WHAT TO DO> Edit the stretch from the line containing "This screenshot has width=842, height=595." through the end of the records, replacing "closing hostdev tag" with "opening hostdev tag" and leaving everything else unchanged. Give back only those lines.

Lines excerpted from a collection
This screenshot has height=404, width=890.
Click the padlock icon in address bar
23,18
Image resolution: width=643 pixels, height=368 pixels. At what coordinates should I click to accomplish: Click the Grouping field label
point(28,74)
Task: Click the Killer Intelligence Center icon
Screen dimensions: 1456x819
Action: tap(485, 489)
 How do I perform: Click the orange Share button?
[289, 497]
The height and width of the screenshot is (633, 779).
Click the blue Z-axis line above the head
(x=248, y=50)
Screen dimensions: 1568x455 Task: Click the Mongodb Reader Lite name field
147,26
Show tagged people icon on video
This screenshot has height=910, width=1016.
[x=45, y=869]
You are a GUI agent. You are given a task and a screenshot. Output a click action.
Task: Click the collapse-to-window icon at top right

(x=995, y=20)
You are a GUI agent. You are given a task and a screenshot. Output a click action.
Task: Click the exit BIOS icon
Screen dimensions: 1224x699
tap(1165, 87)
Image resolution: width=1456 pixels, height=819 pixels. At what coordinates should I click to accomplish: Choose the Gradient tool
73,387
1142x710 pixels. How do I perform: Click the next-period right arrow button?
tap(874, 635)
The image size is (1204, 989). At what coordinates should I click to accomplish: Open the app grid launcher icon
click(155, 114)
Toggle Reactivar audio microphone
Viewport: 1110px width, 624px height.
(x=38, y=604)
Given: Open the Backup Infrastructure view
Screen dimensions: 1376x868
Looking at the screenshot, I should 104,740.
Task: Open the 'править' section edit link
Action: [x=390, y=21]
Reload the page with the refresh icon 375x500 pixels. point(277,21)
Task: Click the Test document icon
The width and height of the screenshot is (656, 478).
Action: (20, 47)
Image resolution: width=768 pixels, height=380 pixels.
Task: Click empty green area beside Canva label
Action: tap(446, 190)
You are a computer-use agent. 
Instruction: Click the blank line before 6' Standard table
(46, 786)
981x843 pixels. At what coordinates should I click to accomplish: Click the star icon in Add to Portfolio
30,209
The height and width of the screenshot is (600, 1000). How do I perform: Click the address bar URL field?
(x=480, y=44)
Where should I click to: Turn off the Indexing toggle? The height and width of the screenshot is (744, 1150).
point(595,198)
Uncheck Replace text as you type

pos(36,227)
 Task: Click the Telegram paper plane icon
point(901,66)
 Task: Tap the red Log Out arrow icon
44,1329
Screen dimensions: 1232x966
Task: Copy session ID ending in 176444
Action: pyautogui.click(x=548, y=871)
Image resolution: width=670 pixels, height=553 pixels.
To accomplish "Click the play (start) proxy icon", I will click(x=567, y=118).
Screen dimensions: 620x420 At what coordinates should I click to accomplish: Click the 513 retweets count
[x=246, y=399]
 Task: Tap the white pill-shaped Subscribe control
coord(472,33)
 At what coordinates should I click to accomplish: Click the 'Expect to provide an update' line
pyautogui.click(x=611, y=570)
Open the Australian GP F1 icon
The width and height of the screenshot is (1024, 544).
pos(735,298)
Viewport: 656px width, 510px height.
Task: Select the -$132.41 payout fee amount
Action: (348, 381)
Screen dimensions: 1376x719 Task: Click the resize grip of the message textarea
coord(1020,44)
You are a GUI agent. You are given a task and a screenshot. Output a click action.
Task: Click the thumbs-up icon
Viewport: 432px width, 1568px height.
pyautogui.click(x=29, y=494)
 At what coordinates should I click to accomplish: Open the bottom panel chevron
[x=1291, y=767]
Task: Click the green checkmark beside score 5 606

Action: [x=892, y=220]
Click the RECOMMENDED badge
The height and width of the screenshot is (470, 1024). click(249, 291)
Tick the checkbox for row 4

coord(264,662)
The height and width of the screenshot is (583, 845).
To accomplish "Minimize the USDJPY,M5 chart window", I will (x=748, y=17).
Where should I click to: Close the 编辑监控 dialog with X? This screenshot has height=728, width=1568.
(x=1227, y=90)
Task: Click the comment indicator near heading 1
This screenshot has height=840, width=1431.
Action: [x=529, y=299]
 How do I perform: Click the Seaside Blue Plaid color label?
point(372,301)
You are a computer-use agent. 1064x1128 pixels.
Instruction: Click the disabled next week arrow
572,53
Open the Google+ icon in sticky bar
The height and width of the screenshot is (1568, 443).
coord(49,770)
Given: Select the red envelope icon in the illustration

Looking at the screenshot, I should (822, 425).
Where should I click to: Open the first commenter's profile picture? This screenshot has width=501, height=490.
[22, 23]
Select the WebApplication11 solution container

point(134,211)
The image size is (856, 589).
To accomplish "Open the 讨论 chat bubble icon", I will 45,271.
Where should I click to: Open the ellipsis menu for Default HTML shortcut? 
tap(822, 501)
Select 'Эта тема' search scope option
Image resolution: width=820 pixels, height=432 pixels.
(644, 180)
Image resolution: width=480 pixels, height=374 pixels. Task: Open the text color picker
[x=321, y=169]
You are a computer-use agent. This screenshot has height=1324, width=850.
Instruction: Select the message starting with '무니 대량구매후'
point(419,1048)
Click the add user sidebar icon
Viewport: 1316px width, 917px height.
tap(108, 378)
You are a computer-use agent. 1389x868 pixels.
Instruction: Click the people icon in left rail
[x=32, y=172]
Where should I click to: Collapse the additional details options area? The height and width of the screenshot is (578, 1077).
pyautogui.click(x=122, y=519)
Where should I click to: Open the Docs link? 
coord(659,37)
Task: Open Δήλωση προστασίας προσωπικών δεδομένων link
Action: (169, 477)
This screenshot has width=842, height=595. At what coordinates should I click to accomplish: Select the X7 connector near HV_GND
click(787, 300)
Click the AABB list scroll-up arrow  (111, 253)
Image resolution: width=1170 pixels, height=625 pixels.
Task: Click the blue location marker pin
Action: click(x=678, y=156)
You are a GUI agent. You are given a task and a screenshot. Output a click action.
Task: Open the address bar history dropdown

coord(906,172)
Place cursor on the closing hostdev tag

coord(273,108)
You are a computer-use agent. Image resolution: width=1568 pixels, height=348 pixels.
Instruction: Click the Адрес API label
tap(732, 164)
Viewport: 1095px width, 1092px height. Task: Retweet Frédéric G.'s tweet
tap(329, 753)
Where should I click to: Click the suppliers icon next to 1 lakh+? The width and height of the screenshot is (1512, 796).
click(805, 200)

SOLUTION TO THE PROBLEM>
This screenshot has width=842, height=595. At what coordinates should I click to accomplish: Select the X7 connector near HV_GND
click(787, 300)
Click the AABB list scroll-up arrow  (111, 253)
Image resolution: width=1170 pixels, height=625 pixels.
Task: Click the blue location marker pin
Action: click(x=678, y=156)
You are a GUI agent. You are given a task and a screenshot. Output a click action.
Task: Open the address bar history dropdown

coord(906,172)
Place cursor on the opening hostdev tag

coord(273,108)
You are a computer-use agent. Image resolution: width=1568 pixels, height=348 pixels.
Instruction: Click the Адрес API label
tap(732, 164)
Viewport: 1095px width, 1092px height. Task: Retweet Frédéric G.'s tweet
tap(329, 753)
Where should I click to: Click the suppliers icon next to 1 lakh+? The width and height of the screenshot is (1512, 796).
click(805, 200)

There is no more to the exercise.